27/01/2026 16h10 — em
Mundo



Por Jasper Ward

27 Jan (Reuters) - Especialistas em direitos humanos da ONU criticaram a decisão do governo Trump, tomada no ano passado, de cortar a assistência jurídica para crianças desacompanhadas em processos de imigração nos Estados Unidos.

A condenação ocorre dias após o Alto Comissário da ONU para Direitos Humanos, Volker Turk, instar o governo Trump a garantir que suas políticas de migração respeitem os direitos individuais e o direito internacional.

"Negar às crianças seus direitos à representação legal e forçá-las a navegar em procedimentos complexos de imigração sem aconselhamento legal é uma grave violação dos direitos das crianças", disseram os especialistas independentes, nomeados pelo Conselho de Direitos Humanos da ONU.

Em fevereiro, o Departamento do Interior dos EUA ordenou que os prestadores de serviços jurídicos que trabalham com as crianças interrompessem suas atividades e cortou seu financiamento.
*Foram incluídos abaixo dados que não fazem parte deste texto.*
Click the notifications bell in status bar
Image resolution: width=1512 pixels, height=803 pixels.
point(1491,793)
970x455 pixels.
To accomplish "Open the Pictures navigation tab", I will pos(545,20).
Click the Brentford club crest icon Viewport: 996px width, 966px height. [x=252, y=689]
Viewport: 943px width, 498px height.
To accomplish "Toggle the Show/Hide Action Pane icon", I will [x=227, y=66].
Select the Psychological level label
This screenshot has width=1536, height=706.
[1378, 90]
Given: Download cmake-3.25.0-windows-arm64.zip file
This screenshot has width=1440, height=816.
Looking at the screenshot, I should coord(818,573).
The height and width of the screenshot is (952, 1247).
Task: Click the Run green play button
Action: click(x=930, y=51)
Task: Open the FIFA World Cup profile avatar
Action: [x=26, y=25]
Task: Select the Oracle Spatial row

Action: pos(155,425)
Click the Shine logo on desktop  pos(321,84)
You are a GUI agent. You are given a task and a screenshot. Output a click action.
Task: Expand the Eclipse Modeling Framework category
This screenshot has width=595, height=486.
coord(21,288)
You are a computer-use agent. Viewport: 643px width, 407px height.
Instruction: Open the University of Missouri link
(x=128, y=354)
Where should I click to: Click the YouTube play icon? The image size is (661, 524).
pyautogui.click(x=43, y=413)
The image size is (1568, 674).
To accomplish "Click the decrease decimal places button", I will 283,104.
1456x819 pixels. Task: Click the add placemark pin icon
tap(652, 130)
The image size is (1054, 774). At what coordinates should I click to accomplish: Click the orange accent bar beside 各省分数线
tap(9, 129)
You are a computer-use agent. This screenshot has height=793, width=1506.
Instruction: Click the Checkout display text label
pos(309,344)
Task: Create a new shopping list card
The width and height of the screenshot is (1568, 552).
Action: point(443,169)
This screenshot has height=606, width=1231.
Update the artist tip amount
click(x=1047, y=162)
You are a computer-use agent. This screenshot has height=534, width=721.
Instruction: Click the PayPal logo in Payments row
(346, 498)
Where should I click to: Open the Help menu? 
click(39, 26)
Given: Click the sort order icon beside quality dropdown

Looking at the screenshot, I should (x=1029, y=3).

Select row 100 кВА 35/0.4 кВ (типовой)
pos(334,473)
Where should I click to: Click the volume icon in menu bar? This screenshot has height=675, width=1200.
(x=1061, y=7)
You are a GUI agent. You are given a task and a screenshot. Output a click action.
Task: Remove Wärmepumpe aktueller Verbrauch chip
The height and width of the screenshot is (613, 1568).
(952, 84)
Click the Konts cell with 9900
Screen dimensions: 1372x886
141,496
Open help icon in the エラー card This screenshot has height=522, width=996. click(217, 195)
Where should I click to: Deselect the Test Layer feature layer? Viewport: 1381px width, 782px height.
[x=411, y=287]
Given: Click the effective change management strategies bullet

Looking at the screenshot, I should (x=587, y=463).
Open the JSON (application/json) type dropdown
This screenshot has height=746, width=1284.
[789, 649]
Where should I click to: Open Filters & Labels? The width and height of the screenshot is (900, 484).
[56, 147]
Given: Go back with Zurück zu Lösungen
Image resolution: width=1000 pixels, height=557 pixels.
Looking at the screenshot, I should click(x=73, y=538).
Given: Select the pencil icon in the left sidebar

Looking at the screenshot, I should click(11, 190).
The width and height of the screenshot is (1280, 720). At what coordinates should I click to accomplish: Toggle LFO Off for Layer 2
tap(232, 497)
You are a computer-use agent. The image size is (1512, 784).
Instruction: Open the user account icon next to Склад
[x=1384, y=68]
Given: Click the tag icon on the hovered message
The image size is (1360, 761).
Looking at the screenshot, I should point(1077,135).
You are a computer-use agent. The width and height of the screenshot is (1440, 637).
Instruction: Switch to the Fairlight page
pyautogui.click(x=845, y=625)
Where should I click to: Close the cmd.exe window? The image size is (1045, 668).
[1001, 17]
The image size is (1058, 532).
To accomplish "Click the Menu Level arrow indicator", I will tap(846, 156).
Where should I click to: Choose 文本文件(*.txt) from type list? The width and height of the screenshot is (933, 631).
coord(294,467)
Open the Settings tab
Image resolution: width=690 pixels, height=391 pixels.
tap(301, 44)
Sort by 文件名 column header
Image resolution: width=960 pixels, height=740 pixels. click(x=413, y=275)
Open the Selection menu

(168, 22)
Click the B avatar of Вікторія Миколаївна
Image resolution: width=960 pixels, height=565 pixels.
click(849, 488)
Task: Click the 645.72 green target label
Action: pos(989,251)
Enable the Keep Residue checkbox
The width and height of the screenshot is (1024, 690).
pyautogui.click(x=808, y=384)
Os prestadores entraram na Justiça contra a medida e um juiz federal restaurou temporariamente o financiamento do programa.

A medida foi tomada em meio à repressão à imigração do governo do presidente Donald Trump, incluindo um esforço para deportar centenas de milhares de crianças migrantes que entraram nos EUA sem os pais.

Os especialistas da ONU consideraram as deportações ilegais e avaliaram que elas violam a lei internacional de direitos humanos, que proíbe a remoção de grupos vulneráveis, incluindo crianças em risco de tráfico humano.

Eles também condenaram a oferta de US$2.500 feita pelo governo para crianças desacompanhadas deixarem voluntariamente os EUA.

"Procedimentos judiciais que levem em consideração as necessidades das crianças devem ser garantidos em todos os procedimentos de imigração e asilo que envolvam crianças", disseram os especialistas, que têm mantido contato com o governo dos EUA sobre a questão.

A Casa Branca e o Departamento de Estado dos EUA não responderam imediatamente a pedidos de comentários.